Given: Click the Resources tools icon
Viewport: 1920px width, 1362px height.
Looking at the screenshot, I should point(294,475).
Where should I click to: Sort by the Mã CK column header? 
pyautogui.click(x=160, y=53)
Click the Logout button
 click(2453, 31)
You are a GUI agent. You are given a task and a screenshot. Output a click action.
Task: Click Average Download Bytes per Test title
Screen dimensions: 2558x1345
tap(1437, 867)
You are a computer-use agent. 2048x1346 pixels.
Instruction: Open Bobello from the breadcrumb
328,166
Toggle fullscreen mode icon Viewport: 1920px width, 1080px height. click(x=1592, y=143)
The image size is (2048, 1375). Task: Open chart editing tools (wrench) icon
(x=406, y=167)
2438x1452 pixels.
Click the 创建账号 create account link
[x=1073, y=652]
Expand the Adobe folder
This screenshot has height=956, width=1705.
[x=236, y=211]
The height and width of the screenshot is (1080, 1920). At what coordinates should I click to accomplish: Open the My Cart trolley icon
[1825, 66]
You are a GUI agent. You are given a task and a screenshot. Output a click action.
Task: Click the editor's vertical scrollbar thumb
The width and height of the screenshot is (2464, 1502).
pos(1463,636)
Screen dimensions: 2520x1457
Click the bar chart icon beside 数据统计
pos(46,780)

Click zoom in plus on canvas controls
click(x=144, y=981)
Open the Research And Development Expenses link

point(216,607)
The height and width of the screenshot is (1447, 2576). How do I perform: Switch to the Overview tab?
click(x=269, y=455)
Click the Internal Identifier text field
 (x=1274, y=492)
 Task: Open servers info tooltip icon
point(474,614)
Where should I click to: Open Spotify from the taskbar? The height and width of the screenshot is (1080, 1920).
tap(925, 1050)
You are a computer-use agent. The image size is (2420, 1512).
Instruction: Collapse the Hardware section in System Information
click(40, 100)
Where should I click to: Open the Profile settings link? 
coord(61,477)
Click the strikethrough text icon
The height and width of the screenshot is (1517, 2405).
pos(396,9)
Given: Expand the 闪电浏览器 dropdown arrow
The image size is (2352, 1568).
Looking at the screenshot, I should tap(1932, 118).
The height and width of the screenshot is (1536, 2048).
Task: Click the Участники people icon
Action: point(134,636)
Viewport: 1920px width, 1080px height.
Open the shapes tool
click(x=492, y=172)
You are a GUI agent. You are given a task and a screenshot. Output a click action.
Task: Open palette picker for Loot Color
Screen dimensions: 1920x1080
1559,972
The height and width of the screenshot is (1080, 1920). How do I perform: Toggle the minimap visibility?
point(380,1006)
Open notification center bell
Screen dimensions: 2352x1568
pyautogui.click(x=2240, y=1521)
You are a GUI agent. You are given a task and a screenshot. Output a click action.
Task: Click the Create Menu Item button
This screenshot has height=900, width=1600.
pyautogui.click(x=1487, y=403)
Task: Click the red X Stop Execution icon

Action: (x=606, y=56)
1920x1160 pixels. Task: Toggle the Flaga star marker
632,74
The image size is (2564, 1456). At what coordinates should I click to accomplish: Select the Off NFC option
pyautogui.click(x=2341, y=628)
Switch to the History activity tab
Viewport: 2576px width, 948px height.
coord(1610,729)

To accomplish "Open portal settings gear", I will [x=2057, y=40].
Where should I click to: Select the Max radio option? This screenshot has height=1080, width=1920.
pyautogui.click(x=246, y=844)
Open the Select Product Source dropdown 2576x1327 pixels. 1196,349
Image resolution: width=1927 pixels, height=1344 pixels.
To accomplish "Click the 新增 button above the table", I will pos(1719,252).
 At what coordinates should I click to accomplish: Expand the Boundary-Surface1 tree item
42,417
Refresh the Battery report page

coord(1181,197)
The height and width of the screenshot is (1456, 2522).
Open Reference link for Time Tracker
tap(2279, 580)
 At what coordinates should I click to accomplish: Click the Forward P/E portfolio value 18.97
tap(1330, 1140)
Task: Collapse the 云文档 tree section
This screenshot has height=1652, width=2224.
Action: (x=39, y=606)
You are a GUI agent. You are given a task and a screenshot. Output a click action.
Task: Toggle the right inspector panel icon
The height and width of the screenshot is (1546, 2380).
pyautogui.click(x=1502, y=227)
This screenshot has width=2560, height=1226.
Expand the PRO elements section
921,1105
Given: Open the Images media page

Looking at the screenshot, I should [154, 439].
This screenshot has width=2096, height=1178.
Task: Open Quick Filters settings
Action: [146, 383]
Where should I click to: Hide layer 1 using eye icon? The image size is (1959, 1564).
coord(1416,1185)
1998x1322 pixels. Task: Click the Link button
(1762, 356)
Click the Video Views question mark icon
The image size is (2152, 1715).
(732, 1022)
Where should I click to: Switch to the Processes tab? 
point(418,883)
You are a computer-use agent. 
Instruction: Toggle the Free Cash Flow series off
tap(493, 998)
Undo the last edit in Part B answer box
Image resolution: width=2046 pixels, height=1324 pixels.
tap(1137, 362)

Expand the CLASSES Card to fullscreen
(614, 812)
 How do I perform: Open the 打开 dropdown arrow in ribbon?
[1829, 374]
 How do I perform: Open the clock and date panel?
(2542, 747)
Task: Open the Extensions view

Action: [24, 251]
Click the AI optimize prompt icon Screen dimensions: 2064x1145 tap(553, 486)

▶ _YOUR TASK_:
Would you please copy the whole listing exactly as given?

▶ _SOLUTION FOR THIS TASK_:
Given: Click the Resources tools icon
Viewport: 1920px width, 1362px height.
Looking at the screenshot, I should point(294,475).
Where should I click to: Sort by the Mã CK column header? 
pyautogui.click(x=160, y=53)
Click the Logout button
 click(2453, 31)
You are a GUI agent. You are given a task and a screenshot. Output a click action.
Task: Click Average Download Bytes per Test title
Screen dimensions: 2558x1345
tap(1437, 867)
You are a computer-use agent. 2048x1346 pixels.
Instruction: Open Bobello from the breadcrumb
328,166
Toggle fullscreen mode icon Viewport: 1920px width, 1080px height. click(x=1592, y=143)
The image size is (2048, 1375). Task: Open chart editing tools (wrench) icon
(x=406, y=167)
2438x1452 pixels.
Click the 创建账号 create account link
[x=1073, y=652]
Expand the Adobe folder
This screenshot has height=956, width=1705.
[x=236, y=211]
The height and width of the screenshot is (1080, 1920). At what coordinates should I click to accomplish: Open the My Cart trolley icon
[1825, 66]
You are a GUI agent. You are given a task and a screenshot. Output a click action.
Task: Click the editor's vertical scrollbar thumb
The width and height of the screenshot is (2464, 1502).
pos(1463,636)
Screen dimensions: 2520x1457
Click the bar chart icon beside 数据统计
pos(46,780)

Click zoom in plus on canvas controls
click(x=144, y=981)
Open the Research And Development Expenses link

point(216,607)
The height and width of the screenshot is (1447, 2576). How do I perform: Switch to the Overview tab?
click(x=269, y=455)
Click the Internal Identifier text field
 (x=1274, y=492)
 Task: Open servers info tooltip icon
point(474,614)
Where should I click to: Open Spotify from the taskbar? The height and width of the screenshot is (1080, 1920).
tap(925, 1050)
You are a computer-use agent. The image size is (2420, 1512).
Instruction: Collapse the Hardware section in System Information
click(40, 100)
Where should I click to: Open the Profile settings link? 
coord(61,477)
Click the strikethrough text icon
The height and width of the screenshot is (1517, 2405).
pos(396,9)
Given: Expand the 闪电浏览器 dropdown arrow
The image size is (2352, 1568).
Looking at the screenshot, I should tap(1932, 118).
The height and width of the screenshot is (1536, 2048).
Task: Click the Участники people icon
Action: point(134,636)
Viewport: 1920px width, 1080px height.
Open the shapes tool
click(x=492, y=172)
You are a GUI agent. You are given a task and a screenshot. Output a click action.
Task: Open palette picker for Loot Color
Screen dimensions: 1920x1080
1559,972
The height and width of the screenshot is (1080, 1920). How do I perform: Toggle the minimap visibility?
point(380,1006)
Open notification center bell
Screen dimensions: 2352x1568
pyautogui.click(x=2240, y=1521)
You are a GUI agent. You are given a task and a screenshot. Output a click action.
Task: Click the Create Menu Item button
This screenshot has height=900, width=1600.
pyautogui.click(x=1487, y=403)
Task: Click the red X Stop Execution icon

Action: (x=606, y=56)
1920x1160 pixels. Task: Toggle the Flaga star marker
632,74
The image size is (2564, 1456). At what coordinates should I click to accomplish: Select the Off NFC option
pyautogui.click(x=2341, y=628)
Switch to the History activity tab
Viewport: 2576px width, 948px height.
coord(1610,729)

To accomplish "Open portal settings gear", I will [x=2057, y=40].
Where should I click to: Select the Max radio option? This screenshot has height=1080, width=1920.
pyautogui.click(x=246, y=844)
Open the Select Product Source dropdown 2576x1327 pixels. 1196,349
Image resolution: width=1927 pixels, height=1344 pixels.
To accomplish "Click the 新增 button above the table", I will pos(1719,252).
 At what coordinates should I click to accomplish: Expand the Boundary-Surface1 tree item
42,417
Refresh the Battery report page

coord(1181,197)
The height and width of the screenshot is (1456, 2522).
Open Reference link for Time Tracker
tap(2279, 580)
 At what coordinates should I click to accomplish: Click the Forward P/E portfolio value 18.97
tap(1330, 1140)
Task: Collapse the 云文档 tree section
This screenshot has height=1652, width=2224.
Action: (x=39, y=606)
You are a GUI agent. You are given a task and a screenshot. Output a click action.
Task: Toggle the right inspector panel icon
The height and width of the screenshot is (1546, 2380).
pyautogui.click(x=1502, y=227)
This screenshot has width=2560, height=1226.
Expand the PRO elements section
921,1105
Given: Open the Images media page

Looking at the screenshot, I should [154, 439].
This screenshot has width=2096, height=1178.
Task: Open Quick Filters settings
Action: [146, 383]
Where should I click to: Hide layer 1 using eye icon? The image size is (1959, 1564).
coord(1416,1185)
1998x1322 pixels. Task: Click the Link button
(1762, 356)
Click the Video Views question mark icon
The image size is (2152, 1715).
(732, 1022)
Where should I click to: Switch to the Processes tab? 
point(418,883)
You are a computer-use agent. 
Instruction: Toggle the Free Cash Flow series off
tap(493, 998)
Undo the last edit in Part B answer box
Image resolution: width=2046 pixels, height=1324 pixels.
tap(1137, 362)

Expand the CLASSES Card to fullscreen
(614, 812)
 How do I perform: Open the 打开 dropdown arrow in ribbon?
[1829, 374]
 How do I perform: Open the clock and date panel?
(2542, 747)
Task: Open the Extensions view

Action: [24, 251]
Click the AI optimize prompt icon Screen dimensions: 2064x1145 tap(553, 486)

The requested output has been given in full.